Esperienze Aziendali

Lunedì 6 Marzo 2023

La formula imprenditoriale di Costa d’Oro in una congiuntura che impegna molto la filiera olivicola

Daniela Pontecorvo, responsabile Marketing, sottolinea l’importanza di un incremento della cultura olearia e di un piano nazionale condiviso dedicato al settore

di Veronica Zin

Scheda tecnica

Costa d’Oro è una realtà umbra costituita nel 1968 a Spoleto, in provincia di Perugia, che vanta una ricca gamma di etichette di olio per diverse linee di prodotto, ognuna delle quali ha propri target di mercato, canali commerciali e formule produttive.

Il brand Costa d’Oro annovera sia oli 100% italiani che oli di provenienza dal bacino del Mediterraneo. Sul proprio territorio ha strettissimi rapporti con fornitori locali: i produttori umbri ad essa affiliati, devono sottoscrivere i 10 punti della “Carta del Fornitore”, aderendo a pratiche agricole concordate. 

In un contesto in cui i volumi produttivi sono in forte calo, quali sono le sue considerazioni sulla qualità dell’olio nel futuro prossimo?

Grazie alla nostra attenta selezione delle materie prime e al nostro network di fornitori consolidato non abbiamo riscontrato finora problemi qualitativi. Abbiamo deciso di non modificare la nostra strategia di acquisti, assorbendo l’aumento dei costi collegato all’inferiore resa della campagna olearia di quest’anno.
Continuiamo nel nostro percorso di miglioramento costante della qualità offerta, attraverso analisi di laboratorio sugli oli in entrata e in uscita dall’azienda, con protocolli ben più rigorosi di quelli previsti dalla legge. L’inflazione, la carenza di materiali secchi, l’aumento dei costi logistici ed energetici hanno colpito duramente il settore.

Quali sono le maggiori difficoltà legate ai rincari e quali strategie state adottando per gestire questo frangente complesso?

La maggior parte delle aziende ha incamerato tutti gli aumenti e solo negli ultimi mesi il maggior costo è stato riversato al trade e poi al consumatore finale. L’aumento ha determinato riduzione nei consumi, soprattutto nel segmento classico/mainstream. La nostra scelta come Costa d’Oro è di continuare a puntare su prodotti a valore aggiunto, come il 100% italiano, che rimangono tra i più resilienti alle variazioni di prezzo, in quanto attraggono un consumatore disposto a spendere di più per un olio di qualità.

L’Italia vanta una ricca diversità di cultivar, spesso poco valorizzata ed ignorata da gran parte dei consumatori.

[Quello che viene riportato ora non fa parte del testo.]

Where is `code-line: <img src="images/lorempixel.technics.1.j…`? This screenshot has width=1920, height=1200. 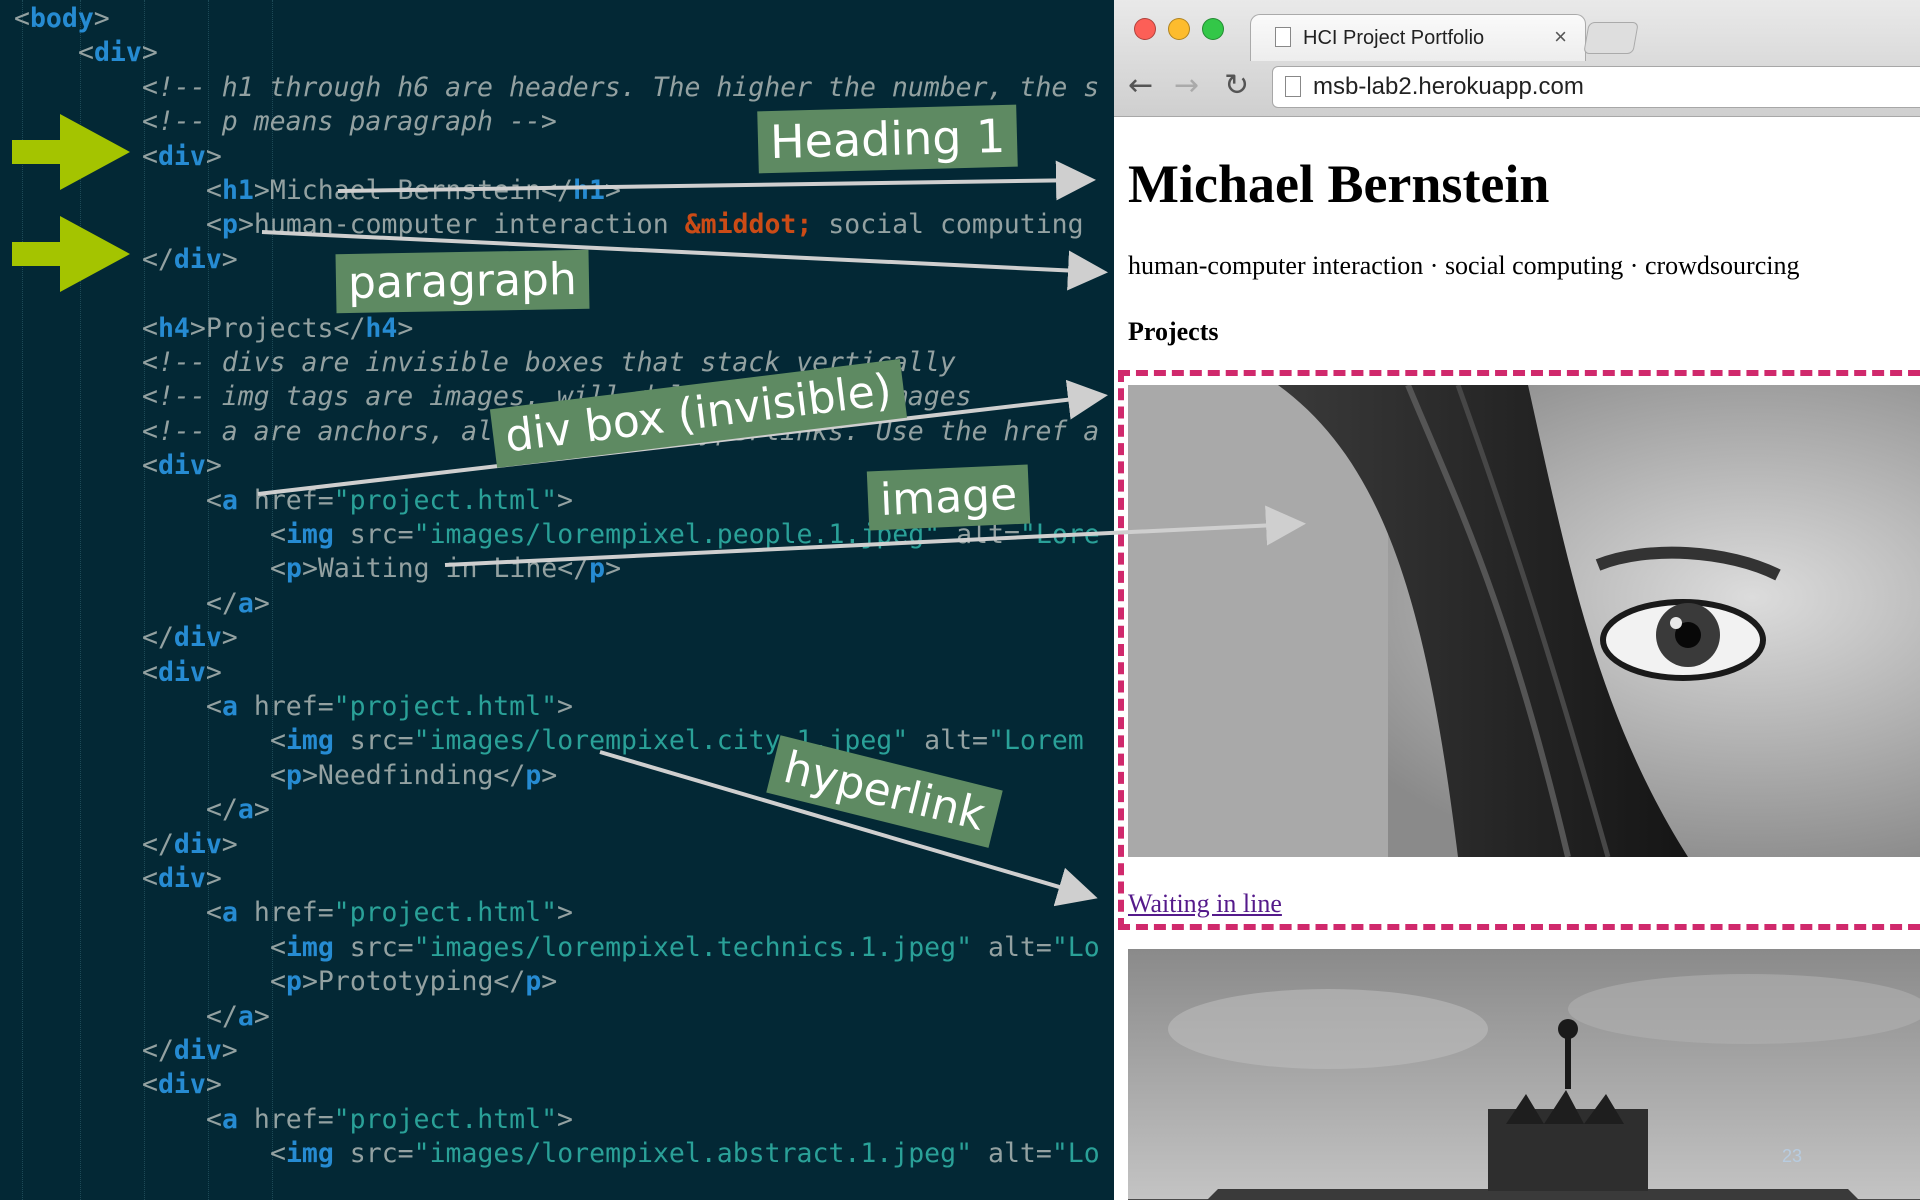
code-line: <img src="images/lorempixel.technics.1.j… is located at coordinates (685, 948).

Quali a suo avviso le strategie più efficaci per valorizzare questa ricchezza ancora poco conosciuta?

Bisogna imparare da quanto fatto nel mondo vino, che oggi ha un mercato molto più attento, esigente e consapevole. Bisogna far comprendere l’expertise elevatissima che c’è dietro la produzione di olio, dal campo fino all’attività di blending. Occorre investire su corsi di assaggio, degustazioni e attività di comunicazione nei punti vendita in collaborazione con i retailer, in eventi territoriali;  veicolare informazione tramite ambassador, libri, pubblicazioni e, non ultimo, investire nell’oleoturismo per valorizzare il legame indissolubile tra l’olio e il territorio di appartenenza. La nostra sfida è anche quella di lavorare con le Università perché si formino percorsi che permettano alle nuove generazioni di avvicinarsi professionalmente a questo mondo affascinante. 

Cosa pensa delle strategie di maggiore apertura delle frontiere ad olio anche non comunitario. Potrebbe essere una soluzione valida per coprire la cronica carenza di prodotto nostrano sul mercato o potrebbe rivelarsi controproducente? 

L’Italia ha storicamente un deficit negativo tra produzione e consumi interni, che sta aumentando negli ultimi anni, per cui l’importazione è una scelta obbligata. In base ai nostri requisiti di qualità, cerchiamo gli oli migliori senza pregiudizi sul paese di provenienza, tra questi anche attingendo ad alcuni oli non comunitari.
Molti produttori chiedono a gran voce un piano nazionale condiviso di modernizzazione produttiva e infrastrutturale del settore olivicolo.

Quali sono secondo lei i punti chiavi che andrebbero inseriti in un piano nazionale?

Gli obiettivi strategici sono legati, ferma restando la qualità dell’olio italiano, all’aumento delle quantità prodotte, al costo delle risorse umane e quindi alla redditività del settore, nonchè al contenimento dell’impatto ambientale: su questo fronte aziendalmente siamo attivi nel progetto “serving the Earth” nell’ambito della nostra partnership con il Gruppo Arvil.